Не собираюсь его задабривать, просто раздражает, оказывается, этот мрачный его вид.
— Мгм.
— Да блин. Если надо чего подписать, там, отправить или куда обратиться…
— Мгм.
— Да хорош уже — заладил.
— Это ты заладила. И ты прекрасно знаешь, что хрен я сам куда могу обращаться или чего подписывать.
— Это я уже поняла. Хоть мне, между прочим, никто не потрудился толком объяснить, почему.
Потому что читать-писать он умеет, это я теперь знаю. Паспорт с ПМЖ у него тоже есть, есть даже лицензия на эти его взрывы.
— Для тебя это так важно?
— Нет. В принципе. Ну, если ты не убил, там, никого.
Он как-то странно смотрит на меня.
— Да брось, — пытаюсь обратить все в шутку. — Во, блин, устали… Денек сегодня… Слушай, делай себе свои дела со своим Резо, я ж не возражаю. Вы все утрясли?

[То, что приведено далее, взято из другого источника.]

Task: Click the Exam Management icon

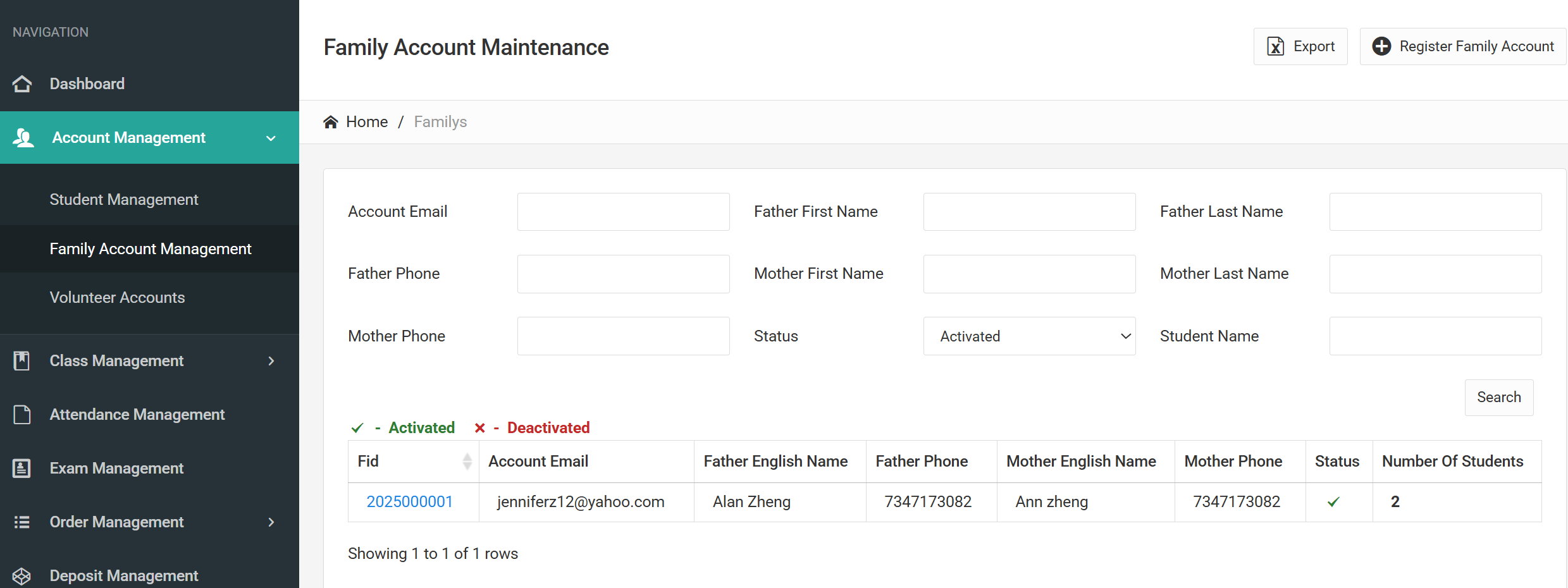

— Я туда не ездил. Не успел.
— А че, на работе задержался?
— Нет.
— А куда ты ездил?
— В Нойштрелиц.
— Зачем? Мы же там «всё» уже.
— Рита попросила. Позвонила сегодня.
Тэк-с. Я супер-девочка и меня так просто ничем не испугаешь. Сейчас тоже: это его «Рита попросила» как молнией такой в меня полыхает, а я не пугаюсь совсем.
Просто так же молниеносно спрашиваю:
— Да? Интересно. И долго ты так собираешься?..

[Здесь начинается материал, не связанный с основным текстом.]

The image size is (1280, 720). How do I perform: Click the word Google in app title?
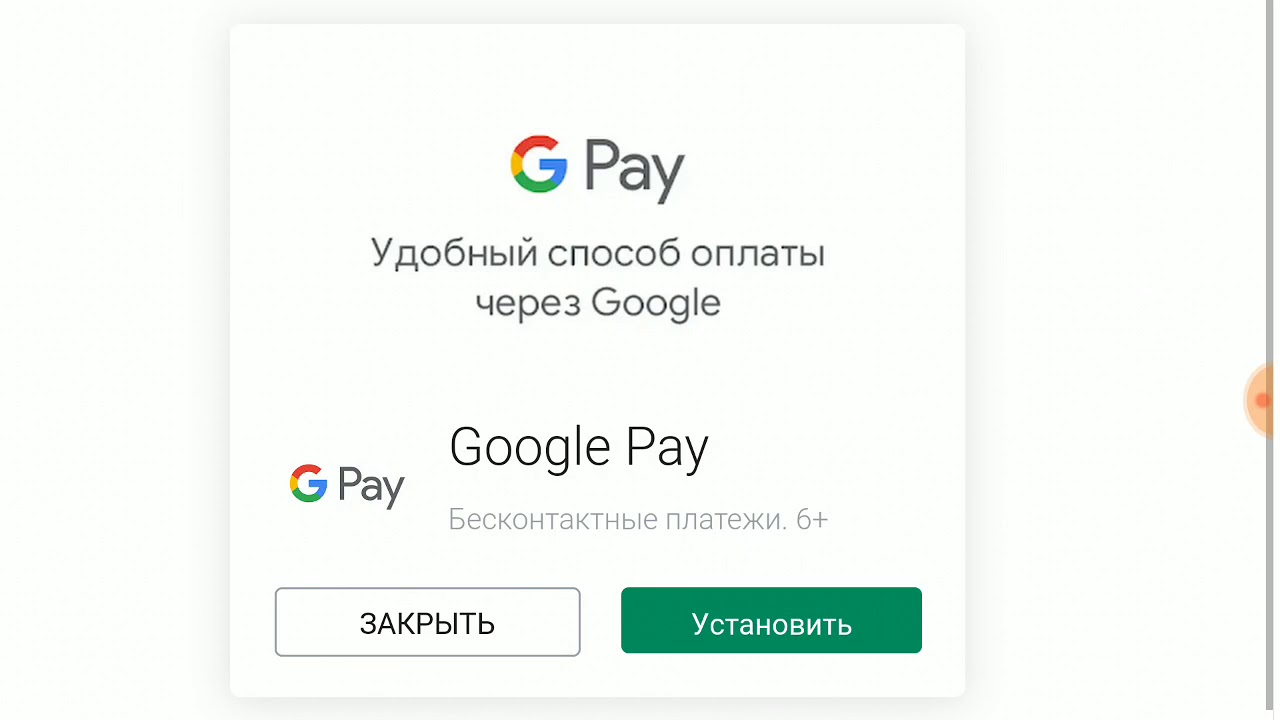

Так вот, из-за чего ему некогда съездить со мной в отпуск.
Из меня рвется еще целая туча всего, всяких дурацких замечаний, вопросов и наездов. Вместе с тем мне жаль его за его дебилизм.

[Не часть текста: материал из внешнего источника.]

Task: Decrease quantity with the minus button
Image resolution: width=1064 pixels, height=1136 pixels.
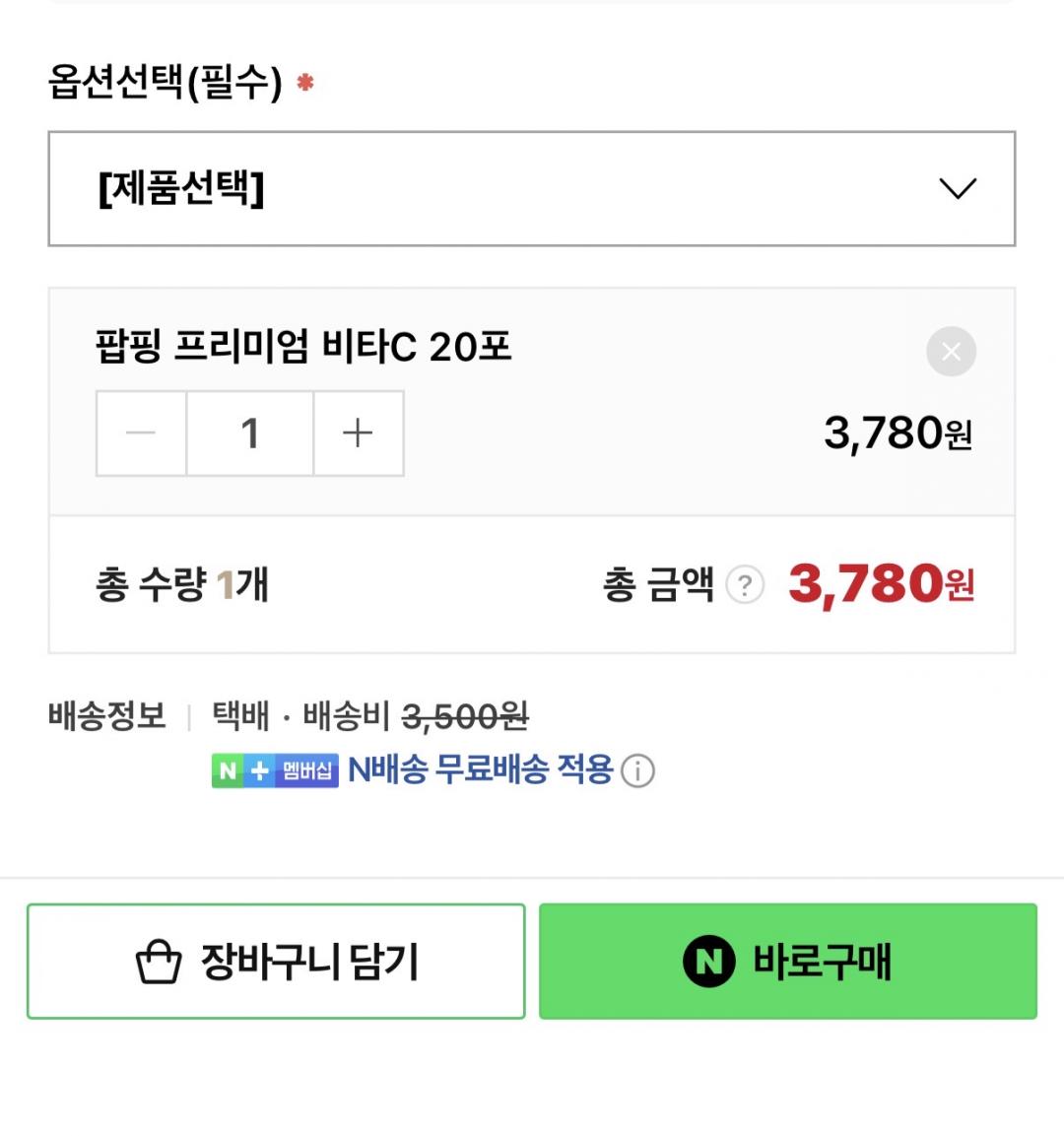Action: point(141,434)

Ругаться с ним не хочется. Я не наехала — просто спросила спокойно и даже участливо. Он молчит.
Из-за нее?.. Это из-за нее?.. Нет… Пацан причем…
— Ей что — ребенка не на кого было оставить?.. — догадываюсь. — На бабушку, там… с дедушкой…
Молчание. Вот балбес.
— Ты-то ей чего помогаешь? Это даже не твой ребенок.
— У меня нет своего, — говорит он.
Ну, это, допустим, правда. И все же я не могу удержаться, чтобы не поднять на него брови.
Рик говорит:
— А почему бы и нет? Каждому мужику охота, чтоб у него сын был. Ну, кроме тех, которые, там… себе мозги водкой расхуяривали… или наркотой. Эти, там, бросают, не знаются, видеть не хотят.
И это все правильно, думаю. И ты не такой, думаю, ты бы не бросил. Ты даже чужих не бросаешь. Это все хорошо, но… мне от этого плохо.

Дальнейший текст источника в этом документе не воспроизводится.